Ay dolor que se está venciendo a sí mismo, ay dolor que te prolongas hasta no
importar, hasta convertirte en la normalidad: ay dolor, ya no soportaría tu ausencia, ya
me acostumbro a ti, ay dolor, ay...
—Diga algo, don Artemio. Hable, por favor. Hable.
—...no la recuerdo, ya no la recuerdo, sí, cómo la voy a olvidar...
—Mire: el pulso se detiene totalmente cuando habla.
—Inyéctelo, doctor; que ya no sufra...
—Tiene que verlo otro médico. Es peligroso.

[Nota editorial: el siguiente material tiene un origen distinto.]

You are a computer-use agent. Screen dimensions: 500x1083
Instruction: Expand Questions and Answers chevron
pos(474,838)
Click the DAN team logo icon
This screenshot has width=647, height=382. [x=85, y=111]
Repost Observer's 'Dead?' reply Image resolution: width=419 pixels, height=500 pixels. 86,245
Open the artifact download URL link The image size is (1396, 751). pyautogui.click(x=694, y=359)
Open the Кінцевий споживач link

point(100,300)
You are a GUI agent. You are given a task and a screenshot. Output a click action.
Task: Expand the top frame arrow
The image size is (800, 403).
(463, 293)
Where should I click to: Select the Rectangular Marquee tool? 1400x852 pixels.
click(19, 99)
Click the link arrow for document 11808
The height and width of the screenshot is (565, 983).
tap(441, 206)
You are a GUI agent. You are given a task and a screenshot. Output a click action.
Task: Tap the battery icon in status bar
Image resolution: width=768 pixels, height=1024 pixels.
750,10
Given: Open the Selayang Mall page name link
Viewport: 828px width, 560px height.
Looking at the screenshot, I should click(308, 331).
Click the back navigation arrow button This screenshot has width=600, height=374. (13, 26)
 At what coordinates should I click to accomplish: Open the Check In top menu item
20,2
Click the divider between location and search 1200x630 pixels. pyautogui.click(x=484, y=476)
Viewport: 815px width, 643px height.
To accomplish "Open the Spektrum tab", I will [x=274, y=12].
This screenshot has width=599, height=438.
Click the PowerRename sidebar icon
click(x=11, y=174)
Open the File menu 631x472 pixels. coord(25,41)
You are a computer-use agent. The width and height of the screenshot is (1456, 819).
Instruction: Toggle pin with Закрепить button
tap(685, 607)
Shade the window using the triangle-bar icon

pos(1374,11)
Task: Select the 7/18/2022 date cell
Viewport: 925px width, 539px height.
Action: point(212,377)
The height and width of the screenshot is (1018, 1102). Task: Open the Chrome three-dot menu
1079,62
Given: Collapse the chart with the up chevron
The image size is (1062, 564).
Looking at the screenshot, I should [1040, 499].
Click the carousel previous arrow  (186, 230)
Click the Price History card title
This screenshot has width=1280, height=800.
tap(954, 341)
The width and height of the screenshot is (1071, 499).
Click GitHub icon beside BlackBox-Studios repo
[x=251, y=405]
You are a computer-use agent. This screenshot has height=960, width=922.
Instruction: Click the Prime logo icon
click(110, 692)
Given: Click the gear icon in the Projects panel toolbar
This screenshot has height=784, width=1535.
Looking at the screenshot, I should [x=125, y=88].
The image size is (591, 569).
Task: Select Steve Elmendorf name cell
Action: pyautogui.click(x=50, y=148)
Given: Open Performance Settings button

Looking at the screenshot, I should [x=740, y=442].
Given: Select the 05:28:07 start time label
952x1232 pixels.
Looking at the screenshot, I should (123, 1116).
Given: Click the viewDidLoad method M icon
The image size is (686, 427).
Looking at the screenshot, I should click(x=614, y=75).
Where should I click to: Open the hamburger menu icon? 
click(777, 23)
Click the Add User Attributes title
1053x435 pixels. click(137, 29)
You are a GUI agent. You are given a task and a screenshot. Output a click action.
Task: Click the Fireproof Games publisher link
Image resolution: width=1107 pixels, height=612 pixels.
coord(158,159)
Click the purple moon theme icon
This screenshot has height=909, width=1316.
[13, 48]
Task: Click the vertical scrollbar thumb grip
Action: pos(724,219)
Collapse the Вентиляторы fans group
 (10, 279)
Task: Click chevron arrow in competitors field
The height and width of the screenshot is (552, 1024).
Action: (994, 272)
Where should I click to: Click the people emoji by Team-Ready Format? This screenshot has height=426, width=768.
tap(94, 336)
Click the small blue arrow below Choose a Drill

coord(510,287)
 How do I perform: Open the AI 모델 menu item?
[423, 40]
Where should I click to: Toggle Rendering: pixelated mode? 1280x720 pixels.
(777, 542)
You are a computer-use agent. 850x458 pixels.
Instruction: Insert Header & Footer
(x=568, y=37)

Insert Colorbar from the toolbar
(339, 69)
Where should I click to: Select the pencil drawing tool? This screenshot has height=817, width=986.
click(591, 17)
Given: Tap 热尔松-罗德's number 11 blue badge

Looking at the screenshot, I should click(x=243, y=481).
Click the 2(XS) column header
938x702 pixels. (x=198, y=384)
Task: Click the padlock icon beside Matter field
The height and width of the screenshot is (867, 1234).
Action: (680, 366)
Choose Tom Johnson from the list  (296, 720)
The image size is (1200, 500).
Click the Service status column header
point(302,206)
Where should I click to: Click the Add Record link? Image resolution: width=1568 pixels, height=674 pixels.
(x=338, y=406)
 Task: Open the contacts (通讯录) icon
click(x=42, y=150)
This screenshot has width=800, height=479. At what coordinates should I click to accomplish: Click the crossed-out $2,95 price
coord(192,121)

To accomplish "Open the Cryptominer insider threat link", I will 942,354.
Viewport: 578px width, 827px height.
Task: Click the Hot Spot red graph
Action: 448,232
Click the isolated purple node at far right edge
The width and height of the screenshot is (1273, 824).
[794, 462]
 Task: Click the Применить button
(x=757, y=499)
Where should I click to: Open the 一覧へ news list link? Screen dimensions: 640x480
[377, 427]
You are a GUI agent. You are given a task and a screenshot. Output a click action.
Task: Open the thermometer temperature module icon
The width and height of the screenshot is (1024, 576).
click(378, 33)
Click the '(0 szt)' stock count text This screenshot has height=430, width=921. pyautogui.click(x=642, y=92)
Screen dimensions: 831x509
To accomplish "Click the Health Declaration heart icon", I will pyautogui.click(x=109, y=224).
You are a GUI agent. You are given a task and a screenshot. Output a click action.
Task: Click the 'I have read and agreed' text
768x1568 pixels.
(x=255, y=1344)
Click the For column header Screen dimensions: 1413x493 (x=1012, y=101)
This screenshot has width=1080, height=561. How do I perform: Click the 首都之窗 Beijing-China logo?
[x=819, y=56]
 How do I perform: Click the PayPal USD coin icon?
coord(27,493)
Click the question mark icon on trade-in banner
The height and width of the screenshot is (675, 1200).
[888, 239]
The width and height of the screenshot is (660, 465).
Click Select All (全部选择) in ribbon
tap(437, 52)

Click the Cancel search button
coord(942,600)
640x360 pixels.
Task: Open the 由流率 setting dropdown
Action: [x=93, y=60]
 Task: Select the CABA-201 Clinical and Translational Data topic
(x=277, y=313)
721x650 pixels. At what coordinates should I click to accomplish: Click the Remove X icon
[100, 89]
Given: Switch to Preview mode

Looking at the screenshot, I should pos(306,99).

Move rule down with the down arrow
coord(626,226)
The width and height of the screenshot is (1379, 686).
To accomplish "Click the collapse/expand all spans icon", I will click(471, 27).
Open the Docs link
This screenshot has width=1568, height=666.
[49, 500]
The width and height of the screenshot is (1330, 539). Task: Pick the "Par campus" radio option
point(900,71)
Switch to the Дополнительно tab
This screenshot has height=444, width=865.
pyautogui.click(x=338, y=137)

—...cómo lo voy a olvidar...
—Descanse, por favor. No diga nada. Así. ¿Cuándo orinó por última vez?
—Esta mañana... no, hace dos horas, sin darse cuenta.
—¿No la conservaron?
—No... No.
—Pónganle el pato. Guárdenla; es preciso analizarla.
—No estuve allí; ¿cómo voy a recordar?
Otra vez ese artefacto frío. Otra vez el miembro muerto colocado en la boca
metálica. Aprenderé a vivir con todo esto. Un ataque; un ataque le puede venir a un
viejo de mi edad; un ataque no es nada del otro mundo; ya pasará; tiene que pasar; pero
hay tan poco tiempo, ¿por qué no me dejan recordar eso?; sí, cuando el cuerpo era
joven; una vez fue joven; fue joven... Ah, el cuerpo se muere de dolor, pero el cerebro
se llena de luz: se separan, sé que se separan: porque ahora recuerdo ese rostro.